Fluid Status Assessment and the Role of the Venous Excess Ultrasound (VExUS) Score

Interventional Radiology offers minimally invasive procedures with less physiologic stress, fewer complications, faster recovery times, and lower morbidity and mortality rates when compared to more traditional surgical approaches. As a result, IRs are increasingly called upon to manage patients with high acuity of illness. As Interventional Radiology evolves, it will be increasingly necessary for IRs to better understand the nuances of nonprocedural patient management, particularly in the critical care setting.

Optimizing intravascular volume status is a key goal in critically ill patients. Hypovolemia can lead to hypotension, organ hypoperfusion, and shock, while volume overload can cause organ dysfunction through venous congestion. Venous congestion is most commonly recognized when volume overload overwhelms the Frank-Starling mechanism of the heart, leading to poor ventricular output and resulting venous hypertension in the pulmonary, systemic, and portal venous systems. If venous hypertension is not adequately compensated for, interstitial edema and a decrease in transcapillary arteriovenous pressure gradient can occur, both of which decrease oxygen delivery to end-organs and ultimately cause organ dysfunction.

Accurately assessing intravascular volume status is notoriously difficult—several indirect assessments are traditionally used, including physical exam findings, hemodynamic measurements, laboratory values, and imaging, although all have significant limitations and inconsistencies when used in isolation.

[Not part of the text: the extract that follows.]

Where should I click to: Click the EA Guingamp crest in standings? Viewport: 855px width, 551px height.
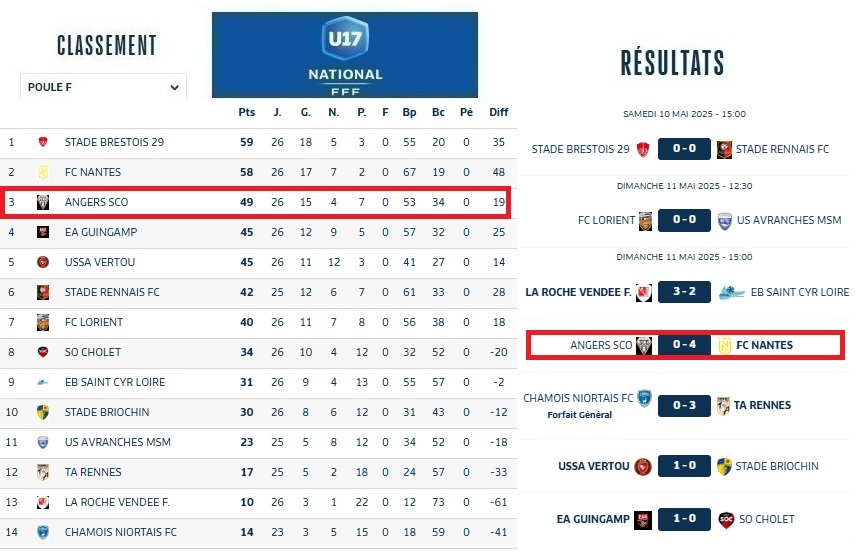[43, 232]
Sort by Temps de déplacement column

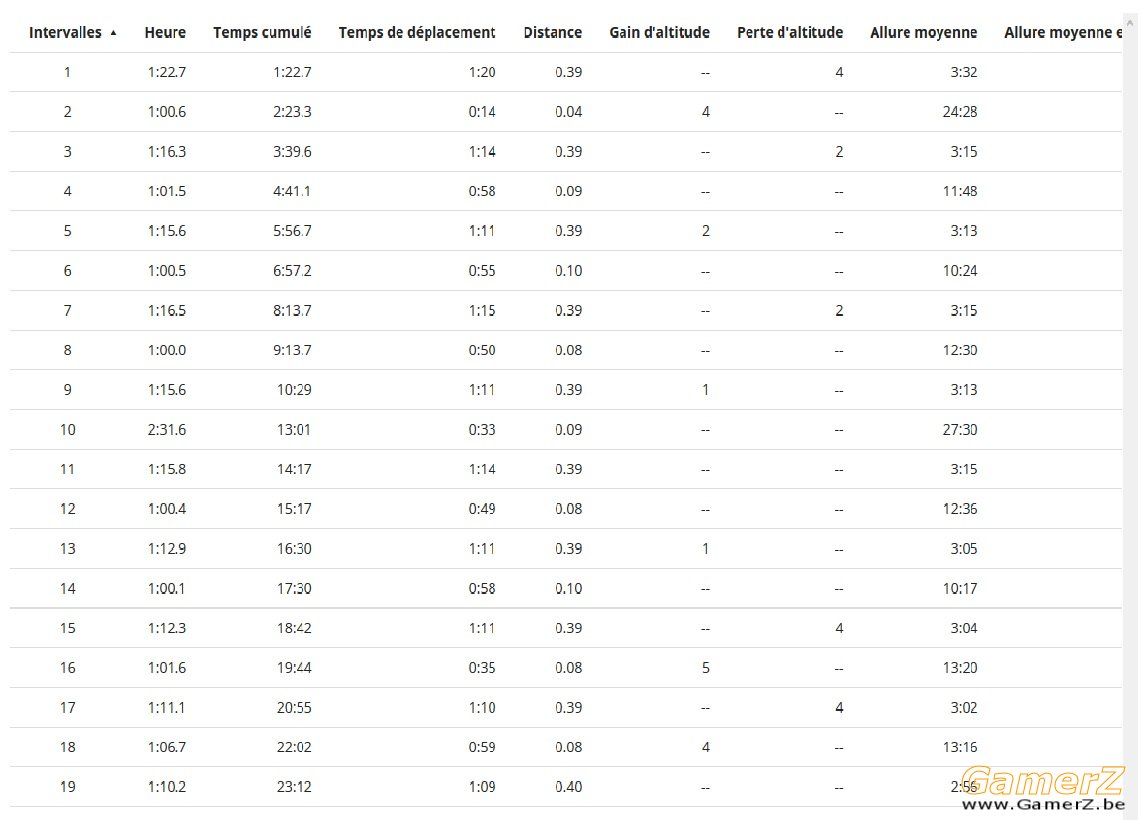coord(417,33)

Recently, point-of-care ultrasound imaging methods for volume assessment have risen in popularity by providing cheap, fast, and objective evaluations. Common techniques include measurement of collapsibility of the inferior vena cava (IVC) with respiration, lung ultrasound to detect pulmonary edema, abdominal ultrasound to detect ascites, and focused cardiac ultrasound to qualitatively assess filling of the cardiac chambers. Venous Excess Ultrasound (VExUS) is a novel imaging protocol that focuses on detecting the presence and severity of volume overload that may be causing venous congestion in different organ systems. VExUS combines assessment of the IVC, hepatic, portal, and renal veins and provides a score that indicates the severity of overall systemic venous congestion. Identifying the severity of venous congestion can be particularly useful in tailoring fluid and vasopressor therapy for patients in shock, heart failure, acute kidney injury (AKI), and other conditions precipitated by hypervolemia. Here, we summarize traditional methods of assessing intravascular fluid status, review the VExUS protocol, and discuss the utility of VExUS to the clinical practice of IR.